第133話 沈黙のBanquet
イケダは手元のカップを口元に近づけた。
お茶だ。緑茶というよりもほうじ茶に近い。暖かい液体が食後の身体の染みわたっていく。
正面には女性が座っている。彼女も同じカップを両手で包んでいた。
2人の間に存在するのは沈黙だ。苦痛には感じない。イケダにとっては慣れ親しんだ静けさだった。

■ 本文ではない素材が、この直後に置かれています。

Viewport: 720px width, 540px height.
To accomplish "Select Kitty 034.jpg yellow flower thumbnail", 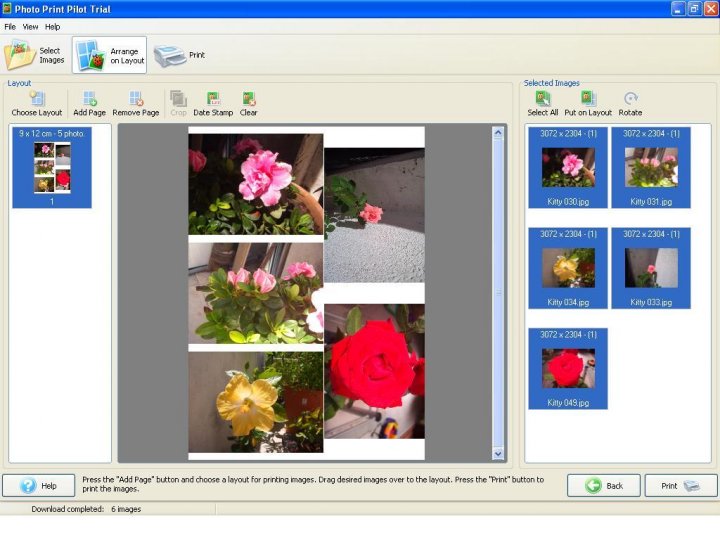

ただ今は話したいことがある。イケダは沈黙に名残惜しさを感じつつ口を開いた。
「セレスさんは、どうしてフィモーシスに?」
カップから顔を上げた。美しい双眸に見つめられる。
少しの逡巡も無かった。20歳を超えて変貌を遂げたのは、容姿だけではない。
「災厄の探し人は私だった。私が見つからなかったから、目標をイケダに変えて、マリスを襲撃した。つまり災厄を招いた原因は私にもある。よってそれ相応の責任を負わなくてはならない。そう経済大臣に言われた」
「ロスゴールド氏ですか…」
イケダは頭に手を当てた。やはり大臣が絡んでいた。彼にとっては自分がここにいるのも既定路線だろう。
「その責任が、フィモーシスでの労役ですか」
「うん。最低でも2年働けって。逃げることも出来た。でも経済大臣はベアトリーチェのお父さんだし、それに…………まぁ色々考えて、従うことにした。あなたは?」
「私も同じような流れですね。3年働けと言われました」
「そう」
イケダは再びカップに口を付けた。まるで表面張力だと思った。お互いに言いたいことはある。だが溢れ出ぬよう歯止めをかけていた。少しでも零れたら何かが変わる。その何かを恐れているようだった。
「………たぶんだけど」
「はい」
「私はあなたを一生許さない」
「え」
時が止まったような心地だった。真剣みを帯びた目は虚偽の可能性を一蹴していた。イケダは口を開きかけたが、何をしゃべっていいか分からず、再び口を閉じた。
「でも、感謝もしてる。すごく」
「え。えーと」
「だから、困る」
真顔のままだ。本当に困っているのか。
「私を困らせないで」
「そう言われても」
イケダにとって、セレスティナのような独特の感性を持つ女性と親密になる経験は初めてだった。まず答えが分からない。何をすれば喜んでくれるのか、何を話せば納得してくれるのか、全てが手探りだった。
困っているのはこちらの方だと言いたい気持ちを抑え、何とか言葉を絞り出す。
「えー、獣人国であんなことがあって、説得力がないと思われるかもしれませんが、私はあなたを大切に思っています。あなたは命の恩人であり、初めての友人であり、かけがえのない存在です。だから、あなたが困っていたら助けたいし、あなたの願いは全てかなえたい。そう思っています。私はあなたのために、何をすればいいですか?」
再び見つめ合う。容貌はすっかり変わってしまった。出会った頃の面影はない。
ただ、目を見続けたら分かる。以前と違うのは外見だけだ。愛らしい一重の仏頂面は見れなくなったが、本質は変わらない。彼女はあの頃のままだ。
先に目を逸らしたのはセレスティナだった。その動作に続く流れで首を横に振る。
「なにも」
「え」
「何もしなくていい」
言葉の後に小さな余白があった。「ただし」や「でも」と続きそうだった。だがセレスティナは口を閉ざした。
「分かりました」
本当は何も分かっていなかった。それゆえに自信満々の表情で答えた。彼に出来ることは虚勢を張ることだけだった。
幸いにも時間だけはある。最低でも2年間は一緒にいられる。本来彼女が続けるはずだった言葉を見つけるには十分な猶予だった。
カップに口を付ける。冷めきっていた。それでも美味しかった。
このお茶を明日も明後日も味わえる。
それを幸せと呼ばずに何と言えばいいのか。